(Records from a data collection)
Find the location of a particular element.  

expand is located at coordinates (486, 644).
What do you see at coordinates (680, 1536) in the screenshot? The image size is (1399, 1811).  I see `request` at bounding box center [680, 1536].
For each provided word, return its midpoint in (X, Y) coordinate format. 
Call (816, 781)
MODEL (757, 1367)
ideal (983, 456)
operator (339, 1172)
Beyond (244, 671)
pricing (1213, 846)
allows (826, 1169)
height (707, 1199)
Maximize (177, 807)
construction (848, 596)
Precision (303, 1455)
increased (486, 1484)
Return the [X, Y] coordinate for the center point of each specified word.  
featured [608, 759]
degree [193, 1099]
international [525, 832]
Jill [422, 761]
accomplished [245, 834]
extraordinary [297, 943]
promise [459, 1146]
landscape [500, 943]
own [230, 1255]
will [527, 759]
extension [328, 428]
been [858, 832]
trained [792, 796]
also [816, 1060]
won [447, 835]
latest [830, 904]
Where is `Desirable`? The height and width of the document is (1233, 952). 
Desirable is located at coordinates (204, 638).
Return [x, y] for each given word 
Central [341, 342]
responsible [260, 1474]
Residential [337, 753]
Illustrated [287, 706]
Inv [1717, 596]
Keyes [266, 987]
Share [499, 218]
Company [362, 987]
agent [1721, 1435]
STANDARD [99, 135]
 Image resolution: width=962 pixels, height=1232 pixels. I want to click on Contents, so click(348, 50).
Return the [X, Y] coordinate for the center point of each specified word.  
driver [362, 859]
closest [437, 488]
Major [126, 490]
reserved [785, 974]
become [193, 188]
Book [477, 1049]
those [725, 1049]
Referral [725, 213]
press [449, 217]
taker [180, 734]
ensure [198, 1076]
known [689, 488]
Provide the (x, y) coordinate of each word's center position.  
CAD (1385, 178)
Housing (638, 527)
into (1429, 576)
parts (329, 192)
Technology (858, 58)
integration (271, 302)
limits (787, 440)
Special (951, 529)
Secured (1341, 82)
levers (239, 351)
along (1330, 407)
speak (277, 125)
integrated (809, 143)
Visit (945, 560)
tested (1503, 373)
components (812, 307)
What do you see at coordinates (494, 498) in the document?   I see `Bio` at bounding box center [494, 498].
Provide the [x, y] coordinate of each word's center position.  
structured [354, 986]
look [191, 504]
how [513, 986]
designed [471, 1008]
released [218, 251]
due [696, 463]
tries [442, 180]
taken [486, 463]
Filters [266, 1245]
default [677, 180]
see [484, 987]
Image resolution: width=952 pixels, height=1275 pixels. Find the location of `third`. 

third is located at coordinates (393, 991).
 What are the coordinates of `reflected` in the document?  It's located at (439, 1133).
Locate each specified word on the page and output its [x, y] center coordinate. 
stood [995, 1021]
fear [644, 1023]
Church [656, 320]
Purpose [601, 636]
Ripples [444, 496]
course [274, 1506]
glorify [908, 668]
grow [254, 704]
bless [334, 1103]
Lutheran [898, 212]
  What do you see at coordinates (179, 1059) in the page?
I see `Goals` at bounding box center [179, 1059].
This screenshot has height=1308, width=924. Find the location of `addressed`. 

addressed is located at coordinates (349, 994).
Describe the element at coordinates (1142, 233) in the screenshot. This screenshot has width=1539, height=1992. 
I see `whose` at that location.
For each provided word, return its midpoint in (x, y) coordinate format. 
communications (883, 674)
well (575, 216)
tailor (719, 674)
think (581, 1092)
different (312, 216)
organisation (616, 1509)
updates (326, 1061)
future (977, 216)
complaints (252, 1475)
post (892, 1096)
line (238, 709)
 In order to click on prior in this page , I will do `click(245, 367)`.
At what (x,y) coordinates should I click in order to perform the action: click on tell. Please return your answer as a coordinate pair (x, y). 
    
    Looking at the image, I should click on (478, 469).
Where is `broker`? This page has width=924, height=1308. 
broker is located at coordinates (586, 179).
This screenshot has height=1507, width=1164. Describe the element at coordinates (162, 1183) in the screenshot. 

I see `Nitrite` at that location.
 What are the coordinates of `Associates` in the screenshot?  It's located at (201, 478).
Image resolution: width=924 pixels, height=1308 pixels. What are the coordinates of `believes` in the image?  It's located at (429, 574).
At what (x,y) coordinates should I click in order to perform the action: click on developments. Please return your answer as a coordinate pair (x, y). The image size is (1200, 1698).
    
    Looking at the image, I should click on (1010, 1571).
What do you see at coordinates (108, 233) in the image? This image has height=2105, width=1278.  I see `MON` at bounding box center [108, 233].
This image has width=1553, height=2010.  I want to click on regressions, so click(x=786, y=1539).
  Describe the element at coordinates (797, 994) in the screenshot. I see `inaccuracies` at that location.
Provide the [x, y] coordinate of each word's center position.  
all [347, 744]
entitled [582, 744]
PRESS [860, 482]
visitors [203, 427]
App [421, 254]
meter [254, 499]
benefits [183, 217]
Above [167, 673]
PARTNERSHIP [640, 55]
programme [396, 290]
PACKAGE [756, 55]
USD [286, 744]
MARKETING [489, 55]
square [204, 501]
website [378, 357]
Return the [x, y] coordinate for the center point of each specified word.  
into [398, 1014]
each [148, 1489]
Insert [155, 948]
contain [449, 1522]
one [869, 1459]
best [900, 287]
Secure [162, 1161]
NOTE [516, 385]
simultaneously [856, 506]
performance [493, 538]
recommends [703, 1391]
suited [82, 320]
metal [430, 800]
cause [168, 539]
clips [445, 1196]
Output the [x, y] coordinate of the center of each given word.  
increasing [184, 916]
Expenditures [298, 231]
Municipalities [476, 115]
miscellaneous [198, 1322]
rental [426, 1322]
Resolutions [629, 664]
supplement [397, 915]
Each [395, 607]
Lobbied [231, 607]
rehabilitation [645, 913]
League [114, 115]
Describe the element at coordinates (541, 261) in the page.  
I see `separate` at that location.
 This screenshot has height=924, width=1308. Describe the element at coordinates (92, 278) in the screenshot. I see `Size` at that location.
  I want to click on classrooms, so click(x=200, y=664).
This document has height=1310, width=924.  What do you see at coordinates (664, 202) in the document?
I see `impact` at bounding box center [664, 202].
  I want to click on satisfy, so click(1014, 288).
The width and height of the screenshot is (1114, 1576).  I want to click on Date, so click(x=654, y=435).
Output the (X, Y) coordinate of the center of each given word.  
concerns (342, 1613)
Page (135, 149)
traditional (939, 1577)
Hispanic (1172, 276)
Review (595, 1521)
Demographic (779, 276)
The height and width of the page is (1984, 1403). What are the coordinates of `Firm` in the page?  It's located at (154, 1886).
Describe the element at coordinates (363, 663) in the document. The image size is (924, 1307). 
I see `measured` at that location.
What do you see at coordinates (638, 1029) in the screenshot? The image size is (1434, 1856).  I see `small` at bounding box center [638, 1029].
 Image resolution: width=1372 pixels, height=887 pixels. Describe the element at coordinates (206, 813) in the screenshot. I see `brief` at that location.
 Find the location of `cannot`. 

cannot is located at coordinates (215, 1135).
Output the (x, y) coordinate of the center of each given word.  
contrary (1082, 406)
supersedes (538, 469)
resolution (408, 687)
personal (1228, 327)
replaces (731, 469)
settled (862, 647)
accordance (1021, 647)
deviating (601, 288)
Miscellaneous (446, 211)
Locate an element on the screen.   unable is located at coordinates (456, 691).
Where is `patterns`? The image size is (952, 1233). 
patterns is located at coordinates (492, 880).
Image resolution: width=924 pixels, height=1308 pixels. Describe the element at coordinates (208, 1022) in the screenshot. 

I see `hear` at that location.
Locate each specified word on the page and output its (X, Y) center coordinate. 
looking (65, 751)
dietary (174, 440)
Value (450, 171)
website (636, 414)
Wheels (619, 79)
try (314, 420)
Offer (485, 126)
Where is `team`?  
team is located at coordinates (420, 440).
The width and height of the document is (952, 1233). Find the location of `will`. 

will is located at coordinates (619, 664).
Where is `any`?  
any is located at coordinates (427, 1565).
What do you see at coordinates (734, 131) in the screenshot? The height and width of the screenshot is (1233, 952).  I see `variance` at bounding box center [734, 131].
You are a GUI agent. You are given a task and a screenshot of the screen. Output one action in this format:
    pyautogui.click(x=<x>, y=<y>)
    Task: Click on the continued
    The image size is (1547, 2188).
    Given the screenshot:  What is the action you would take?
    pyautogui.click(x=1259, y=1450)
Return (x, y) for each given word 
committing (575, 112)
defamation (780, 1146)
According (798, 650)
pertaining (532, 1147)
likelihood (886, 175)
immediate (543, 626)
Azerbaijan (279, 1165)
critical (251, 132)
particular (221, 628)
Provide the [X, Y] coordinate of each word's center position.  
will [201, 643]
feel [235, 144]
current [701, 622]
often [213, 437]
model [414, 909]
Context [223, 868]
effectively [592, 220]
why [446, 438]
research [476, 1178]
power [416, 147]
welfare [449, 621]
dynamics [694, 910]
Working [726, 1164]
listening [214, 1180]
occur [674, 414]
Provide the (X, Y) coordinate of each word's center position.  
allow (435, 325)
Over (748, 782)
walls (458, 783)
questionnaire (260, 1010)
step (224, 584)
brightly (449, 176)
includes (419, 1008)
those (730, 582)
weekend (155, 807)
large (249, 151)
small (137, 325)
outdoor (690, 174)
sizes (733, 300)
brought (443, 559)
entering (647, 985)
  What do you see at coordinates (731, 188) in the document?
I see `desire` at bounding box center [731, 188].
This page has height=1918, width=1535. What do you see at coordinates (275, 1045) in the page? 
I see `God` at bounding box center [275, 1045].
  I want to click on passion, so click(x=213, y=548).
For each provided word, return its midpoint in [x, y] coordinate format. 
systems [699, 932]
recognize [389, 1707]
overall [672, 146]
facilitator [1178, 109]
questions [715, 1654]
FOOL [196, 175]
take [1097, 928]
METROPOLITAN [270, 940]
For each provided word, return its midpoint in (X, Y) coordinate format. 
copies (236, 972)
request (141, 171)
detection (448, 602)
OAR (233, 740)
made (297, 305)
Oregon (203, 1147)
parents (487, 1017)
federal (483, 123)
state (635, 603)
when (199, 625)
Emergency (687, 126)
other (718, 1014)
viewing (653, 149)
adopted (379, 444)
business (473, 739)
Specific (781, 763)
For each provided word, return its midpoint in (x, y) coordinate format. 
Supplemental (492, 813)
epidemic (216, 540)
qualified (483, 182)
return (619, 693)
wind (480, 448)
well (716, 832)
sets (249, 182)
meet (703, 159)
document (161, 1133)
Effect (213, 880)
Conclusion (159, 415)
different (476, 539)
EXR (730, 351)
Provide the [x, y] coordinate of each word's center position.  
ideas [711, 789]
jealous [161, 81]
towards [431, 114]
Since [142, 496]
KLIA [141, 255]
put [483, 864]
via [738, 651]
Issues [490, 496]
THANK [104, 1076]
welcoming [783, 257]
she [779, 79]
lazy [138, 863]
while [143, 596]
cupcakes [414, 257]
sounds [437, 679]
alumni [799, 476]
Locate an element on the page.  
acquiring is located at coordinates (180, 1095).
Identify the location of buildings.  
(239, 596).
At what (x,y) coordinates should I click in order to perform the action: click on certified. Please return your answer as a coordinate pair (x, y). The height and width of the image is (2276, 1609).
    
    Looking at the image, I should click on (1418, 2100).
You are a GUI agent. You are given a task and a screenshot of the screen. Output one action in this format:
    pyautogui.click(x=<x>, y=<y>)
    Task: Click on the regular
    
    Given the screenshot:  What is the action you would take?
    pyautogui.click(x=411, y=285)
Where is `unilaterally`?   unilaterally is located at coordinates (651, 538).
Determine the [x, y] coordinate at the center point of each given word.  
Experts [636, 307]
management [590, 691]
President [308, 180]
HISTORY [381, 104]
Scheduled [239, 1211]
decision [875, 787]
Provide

| TASK TO COMPLETE |
Present the rows above as a numbered list, starting at the line containing "The height and width of the page" and ending at the line containing "Image resolution: width=1372", with both lines included and any blank lines omitted.

| RESULT FOR THIS TASK |
1. The height and width of the page is (1984, 1403). What are the coordinates of `Firm` in the page?  It's located at (154, 1886).
2. Describe the element at coordinates (363, 663) in the document. The image size is (924, 1307). 
3. I see `measured` at that location.
4. What do you see at coordinates (638, 1029) in the screenshot? The image size is (1434, 1856).  I see `small` at bounding box center [638, 1029].
5.  Image resolution: width=1372 pixels, height=887 pixels. Describe the element at coordinates (206, 813) in the screenshot. I see `brief` at that location.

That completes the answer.